WOZ-waarden paardenmelkerij. De heffingsambtenaar heeft aannemelijk gemaakt dat hij de WOZ-waarden niet te hoog heeft vastgesteld.

Uitspraak

kenmerken 18/00369 en 18/00370

3 september 2019

uitspraak van de derde meervoudige belastingkamer

op het hoger beroep van

de heffingsambtenaar de gemeente [A], de heffingsambtenaar,

tegen de uitspraak van 1 juni 2018 in de zaak met kenmerken HAA 17/1991 en HAA 17/2344 van de rechtbank Noord-Holland (hierna: de rechtbank) in het geding tussen

[X] te [Z], belanghebbende,

gemachtigde: mr.
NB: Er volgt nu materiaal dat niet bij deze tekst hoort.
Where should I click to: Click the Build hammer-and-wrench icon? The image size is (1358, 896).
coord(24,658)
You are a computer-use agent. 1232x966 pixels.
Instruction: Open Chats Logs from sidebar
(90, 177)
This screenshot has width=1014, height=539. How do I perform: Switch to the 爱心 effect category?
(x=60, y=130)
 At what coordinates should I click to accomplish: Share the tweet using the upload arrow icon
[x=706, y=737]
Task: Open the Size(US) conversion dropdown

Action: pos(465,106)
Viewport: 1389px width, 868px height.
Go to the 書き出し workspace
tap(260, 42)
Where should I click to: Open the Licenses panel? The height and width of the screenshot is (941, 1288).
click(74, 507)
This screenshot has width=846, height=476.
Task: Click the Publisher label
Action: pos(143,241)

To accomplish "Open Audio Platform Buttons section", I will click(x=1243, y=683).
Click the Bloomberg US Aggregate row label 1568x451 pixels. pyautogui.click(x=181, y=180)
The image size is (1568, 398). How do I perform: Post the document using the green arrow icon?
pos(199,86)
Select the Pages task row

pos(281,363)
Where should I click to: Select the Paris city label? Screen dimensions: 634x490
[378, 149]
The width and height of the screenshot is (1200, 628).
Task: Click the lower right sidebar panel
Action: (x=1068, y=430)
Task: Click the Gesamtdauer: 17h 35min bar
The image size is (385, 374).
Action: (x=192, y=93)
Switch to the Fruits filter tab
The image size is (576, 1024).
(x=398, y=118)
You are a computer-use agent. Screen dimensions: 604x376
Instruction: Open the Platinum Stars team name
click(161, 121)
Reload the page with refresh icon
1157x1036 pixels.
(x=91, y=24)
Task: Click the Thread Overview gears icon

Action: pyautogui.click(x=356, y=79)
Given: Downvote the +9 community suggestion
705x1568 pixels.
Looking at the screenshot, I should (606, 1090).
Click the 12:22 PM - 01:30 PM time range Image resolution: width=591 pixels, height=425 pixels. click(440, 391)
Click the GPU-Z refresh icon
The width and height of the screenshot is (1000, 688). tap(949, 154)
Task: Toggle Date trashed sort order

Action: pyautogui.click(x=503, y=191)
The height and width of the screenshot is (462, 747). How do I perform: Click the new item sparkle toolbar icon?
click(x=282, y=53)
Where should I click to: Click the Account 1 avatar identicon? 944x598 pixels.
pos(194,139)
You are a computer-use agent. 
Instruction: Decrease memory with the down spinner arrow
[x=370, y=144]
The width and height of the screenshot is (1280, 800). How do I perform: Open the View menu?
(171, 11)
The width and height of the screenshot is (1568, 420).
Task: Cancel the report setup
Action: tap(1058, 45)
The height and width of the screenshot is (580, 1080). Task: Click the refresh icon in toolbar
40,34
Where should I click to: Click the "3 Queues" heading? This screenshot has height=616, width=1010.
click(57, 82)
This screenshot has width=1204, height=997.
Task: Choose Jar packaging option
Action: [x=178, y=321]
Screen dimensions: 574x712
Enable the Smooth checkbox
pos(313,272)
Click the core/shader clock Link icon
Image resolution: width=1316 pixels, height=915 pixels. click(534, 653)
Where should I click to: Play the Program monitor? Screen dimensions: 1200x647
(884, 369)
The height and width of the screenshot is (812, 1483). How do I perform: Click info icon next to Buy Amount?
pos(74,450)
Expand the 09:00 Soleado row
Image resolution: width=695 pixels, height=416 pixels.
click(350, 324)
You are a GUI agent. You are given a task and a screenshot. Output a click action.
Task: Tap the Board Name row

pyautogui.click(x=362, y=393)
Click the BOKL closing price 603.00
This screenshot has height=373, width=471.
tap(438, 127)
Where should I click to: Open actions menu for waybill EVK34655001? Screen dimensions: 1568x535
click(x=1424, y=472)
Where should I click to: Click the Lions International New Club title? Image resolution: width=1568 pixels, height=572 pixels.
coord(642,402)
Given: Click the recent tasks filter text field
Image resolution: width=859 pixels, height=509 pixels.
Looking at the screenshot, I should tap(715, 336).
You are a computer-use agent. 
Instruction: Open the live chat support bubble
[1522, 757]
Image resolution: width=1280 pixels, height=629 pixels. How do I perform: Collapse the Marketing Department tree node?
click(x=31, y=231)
H.A.J. Kalsbeek

en

de heffingsambtenaar.

1 Ontstaan en loop van het geding

1.1.

De heffingsambtenaar heeft de waarde van de onroerende zaak [B-straat] 293 te

[Z] (hierna: de onroerende zaak) bij beschikking krachtens artikel 22 van de Wet Waardering onroerende zaken (hierna: Wet WOZ) met dagtekening 21 februari 2015 voor het kalenderjaar 2015 vastgesteld op € 565.000 en bij beschikking met dagtekening 20 februari 2016 voor het kalenderjaar 2016 vastgesteld op € 560.000. In dezelfde geschriften zijn de aanslagen onroerendezaakbelasting bekendgemaakt.

1.2.

De heffingsambtenaar heeft de daartegen gemaakte bezwaren, bij uitspraken op bezwaar

van 7 maart 2017 en 28 maart 2017, ongegrond verklaard.

1.3.

Op de tegen de uitspraken op bezwaar door belanghebbende ingestelde beroepen heeft de rechtbank in haar uitspraak van 1 juni 2018 als volgt beslist (in de uitspraak wordt belanghebbende als ‘eiseres’ en de heffingsambtenaar als ‘verweerder’ aangeduid):

“De rechtbank:

- verklaart de beroepen gegrond;

- vernietigt de bestreden uitspraken;

- vermindert de bij beschikking vastgestelde waarde voor de jaren 2015 en 2016 tot respectievelijk € 515.000 en € 510.000;

- veroordeelt verweerder tot vergoeding van proceskosten tot een bedrag van € 1.684,50,

en

- gelast verweerder het betaalde griffierecht ad (2x€ 46=)€ 92 aan eiseres te vergoeden.”

1.4.

Het tegen deze uitspraak van de rechtbank ingestelde hoger beroep van de

heffingsambtenaar is bij het Hof ingekomen op 28 juni 2018, aangevuld bij brief van 25 juli 2018. Belanghebbende heeft een verweerschrift ingediend.

1.5.

Bij brief, gedagtekend 26 september 2018, heeft de heffingsambtenaar een nader stuk

ingediend.

1.6.

Het onderzoek ter zitting heeft plaatsgevonden op 12 juni 2019. Namens belanghebbende is verschenen de gemachtigde voornoemd. Namens de heffingsambtenaar is niemand verschenen. Blijkens gegevens van PostNL – in te zien via het internet – is de naar de heffingsambtenaar op 25 maart 2019 per aangetekende post verzonden uitnodiging om op de zitting te verschijnen op 26 maart 2019 bezorgd op het adres van de heffingsambtenaar. De heffingsambtenaar is aldus tijdig en op de juiste wijze uitgenodigd, zodat de zitting doorgang kon vinden. Na de zitting heeft het Hof een brief ontvangen van de heffingsambtenaar waarin wordt uitgelegd wat de reden is van het zonder bericht niet verschijnen ter zitting en waarin hiervoor verontschuldigingen worden aangeboden. Van het verhandelde ter zitting is een proces-verbaal opgemaakt dat met deze uitspraak wordt meegezonden.

2 Feiten

2.1.

De rechtbank heeft de feiten in haar uitspraak als volgt vastgesteld:

“1. De op beide beschikkingen vermelde onroerende zaak betreft de perceelnummers 396 (groot 5200 m²) en 397 (groot 45110 m²), waarvan een deel als cultuurgrond buiten de waardebepaling is gelaten.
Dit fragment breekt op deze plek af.